Repeat the entries in full. Each line must match exactly.

### Entries provided

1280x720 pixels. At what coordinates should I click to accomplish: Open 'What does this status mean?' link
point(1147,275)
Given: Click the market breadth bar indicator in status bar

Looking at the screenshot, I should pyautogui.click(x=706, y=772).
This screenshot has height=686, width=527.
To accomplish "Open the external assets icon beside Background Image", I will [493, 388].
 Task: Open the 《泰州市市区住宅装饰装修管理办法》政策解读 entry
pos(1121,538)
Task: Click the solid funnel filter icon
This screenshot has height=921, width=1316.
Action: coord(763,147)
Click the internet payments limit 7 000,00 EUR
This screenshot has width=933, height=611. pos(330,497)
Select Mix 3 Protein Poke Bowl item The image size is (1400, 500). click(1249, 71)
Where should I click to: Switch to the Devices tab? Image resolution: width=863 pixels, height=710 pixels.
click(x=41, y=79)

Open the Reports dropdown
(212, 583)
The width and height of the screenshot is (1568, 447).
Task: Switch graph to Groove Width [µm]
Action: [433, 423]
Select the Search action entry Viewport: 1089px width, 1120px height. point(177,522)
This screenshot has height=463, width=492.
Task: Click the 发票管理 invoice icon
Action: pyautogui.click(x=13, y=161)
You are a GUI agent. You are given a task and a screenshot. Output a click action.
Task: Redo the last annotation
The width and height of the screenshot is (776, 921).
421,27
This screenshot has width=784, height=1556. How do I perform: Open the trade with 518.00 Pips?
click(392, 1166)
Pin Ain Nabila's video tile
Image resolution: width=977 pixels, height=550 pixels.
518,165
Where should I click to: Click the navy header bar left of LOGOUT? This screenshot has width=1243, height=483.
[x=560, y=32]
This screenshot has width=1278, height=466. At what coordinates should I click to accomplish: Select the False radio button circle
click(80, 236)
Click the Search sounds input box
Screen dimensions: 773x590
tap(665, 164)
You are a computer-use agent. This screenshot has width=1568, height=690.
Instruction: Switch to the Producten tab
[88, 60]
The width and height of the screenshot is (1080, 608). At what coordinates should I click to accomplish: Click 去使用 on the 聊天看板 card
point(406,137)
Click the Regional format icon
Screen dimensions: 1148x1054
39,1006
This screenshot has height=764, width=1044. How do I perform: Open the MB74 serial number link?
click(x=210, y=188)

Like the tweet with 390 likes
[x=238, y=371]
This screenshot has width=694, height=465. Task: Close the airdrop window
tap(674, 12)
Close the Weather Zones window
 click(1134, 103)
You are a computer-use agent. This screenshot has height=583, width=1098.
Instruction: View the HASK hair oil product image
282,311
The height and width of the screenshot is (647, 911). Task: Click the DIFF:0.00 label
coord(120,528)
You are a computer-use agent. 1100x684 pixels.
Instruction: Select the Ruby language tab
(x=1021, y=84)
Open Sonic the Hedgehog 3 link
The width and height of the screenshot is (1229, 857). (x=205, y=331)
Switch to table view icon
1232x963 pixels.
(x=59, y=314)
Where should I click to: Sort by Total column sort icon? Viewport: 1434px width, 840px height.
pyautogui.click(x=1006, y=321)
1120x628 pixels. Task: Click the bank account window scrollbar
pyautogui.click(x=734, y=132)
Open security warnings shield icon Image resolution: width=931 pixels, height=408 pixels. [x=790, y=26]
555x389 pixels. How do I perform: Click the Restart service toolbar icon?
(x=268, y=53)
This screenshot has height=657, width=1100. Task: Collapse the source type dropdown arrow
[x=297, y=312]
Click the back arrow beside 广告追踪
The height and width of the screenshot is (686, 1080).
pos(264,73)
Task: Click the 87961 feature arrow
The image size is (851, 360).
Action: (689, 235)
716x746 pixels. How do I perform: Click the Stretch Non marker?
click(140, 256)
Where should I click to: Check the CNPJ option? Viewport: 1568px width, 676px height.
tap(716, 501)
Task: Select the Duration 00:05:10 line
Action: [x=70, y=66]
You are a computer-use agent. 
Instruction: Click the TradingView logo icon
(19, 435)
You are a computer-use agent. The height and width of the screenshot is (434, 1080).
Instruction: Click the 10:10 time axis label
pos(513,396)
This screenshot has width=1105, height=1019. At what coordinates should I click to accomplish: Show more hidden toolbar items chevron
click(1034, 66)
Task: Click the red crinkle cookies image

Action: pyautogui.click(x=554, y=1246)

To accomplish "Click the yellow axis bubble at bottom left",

######

- Your response -
1280x720 pixels. At what coordinates should I click to accomplish: Open 'What does this status mean?' link
point(1147,275)
Given: Click the market breadth bar indicator in status bar

Looking at the screenshot, I should pyautogui.click(x=706, y=772).
This screenshot has height=686, width=527.
To accomplish "Open the external assets icon beside Background Image", I will [493, 388].
 Task: Open the 《泰州市市区住宅装饰装修管理办法》政策解读 entry
pos(1121,538)
Task: Click the solid funnel filter icon
This screenshot has height=921, width=1316.
Action: coord(763,147)
Click the internet payments limit 7 000,00 EUR
This screenshot has width=933, height=611. pos(330,497)
Select Mix 3 Protein Poke Bowl item The image size is (1400, 500). click(1249, 71)
Where should I click to: Switch to the Devices tab? Image resolution: width=863 pixels, height=710 pixels.
click(x=41, y=79)

Open the Reports dropdown
(212, 583)
The width and height of the screenshot is (1568, 447).
Task: Switch graph to Groove Width [µm]
Action: [433, 423]
Select the Search action entry Viewport: 1089px width, 1120px height. point(177,522)
This screenshot has height=463, width=492.
Task: Click the 发票管理 invoice icon
Action: pyautogui.click(x=13, y=161)
You are a GUI agent. You are given a task and a screenshot. Output a click action.
Task: Redo the last annotation
The width and height of the screenshot is (776, 921).
421,27
This screenshot has width=784, height=1556. How do I perform: Open the trade with 518.00 Pips?
click(392, 1166)
Pin Ain Nabila's video tile
Image resolution: width=977 pixels, height=550 pixels.
518,165
Where should I click to: Click the navy header bar left of LOGOUT? This screenshot has width=1243, height=483.
[x=560, y=32]
This screenshot has width=1278, height=466. At what coordinates should I click to accomplish: Select the False radio button circle
click(80, 236)
Click the Search sounds input box
Screen dimensions: 773x590
tap(665, 164)
You are a computer-use agent. This screenshot has width=1568, height=690.
Instruction: Switch to the Producten tab
[88, 60]
The width and height of the screenshot is (1080, 608). At what coordinates should I click to accomplish: Click 去使用 on the 聊天看板 card
point(406,137)
Click the Regional format icon
Screen dimensions: 1148x1054
39,1006
This screenshot has height=764, width=1044. How do I perform: Open the MB74 serial number link?
click(x=210, y=188)

Like the tweet with 390 likes
[x=238, y=371]
This screenshot has width=694, height=465. Task: Close the airdrop window
tap(674, 12)
Close the Weather Zones window
 click(1134, 103)
You are a computer-use agent. This screenshot has height=583, width=1098.
Instruction: View the HASK hair oil product image
282,311
The height and width of the screenshot is (647, 911). Task: Click the DIFF:0.00 label
coord(120,528)
You are a computer-use agent. 1100x684 pixels.
Instruction: Select the Ruby language tab
(x=1021, y=84)
Open Sonic the Hedgehog 3 link
The width and height of the screenshot is (1229, 857). (x=205, y=331)
Switch to table view icon
1232x963 pixels.
(x=59, y=314)
Where should I click to: Sort by Total column sort icon? Viewport: 1434px width, 840px height.
pyautogui.click(x=1006, y=321)
1120x628 pixels. Task: Click the bank account window scrollbar
pyautogui.click(x=734, y=132)
Open security warnings shield icon Image resolution: width=931 pixels, height=408 pixels. [x=790, y=26]
555x389 pixels. How do I perform: Click the Restart service toolbar icon?
(x=268, y=53)
This screenshot has height=657, width=1100. Task: Collapse the source type dropdown arrow
[x=297, y=312]
Click the back arrow beside 广告追踪
The height and width of the screenshot is (686, 1080).
pos(264,73)
Task: Click the 87961 feature arrow
The image size is (851, 360).
Action: (689, 235)
716x746 pixels. How do I perform: Click the Stretch Non marker?
click(140, 256)
Where should I click to: Check the CNPJ option? Viewport: 1568px width, 676px height.
tap(716, 501)
Task: Select the Duration 00:05:10 line
Action: [x=70, y=66]
You are a computer-use agent. 
Instruction: Click the TradingView logo icon
(19, 435)
You are a computer-use agent. The height and width of the screenshot is (434, 1080).
Instruction: Click the 10:10 time axis label
pos(513,396)
This screenshot has width=1105, height=1019. At what coordinates should I click to accomplish: Show more hidden toolbar items chevron
click(1034, 66)
Task: Click the red crinkle cookies image

Action: pyautogui.click(x=554, y=1246)

To accomplish "Click the yellow axis bubble at bottom left",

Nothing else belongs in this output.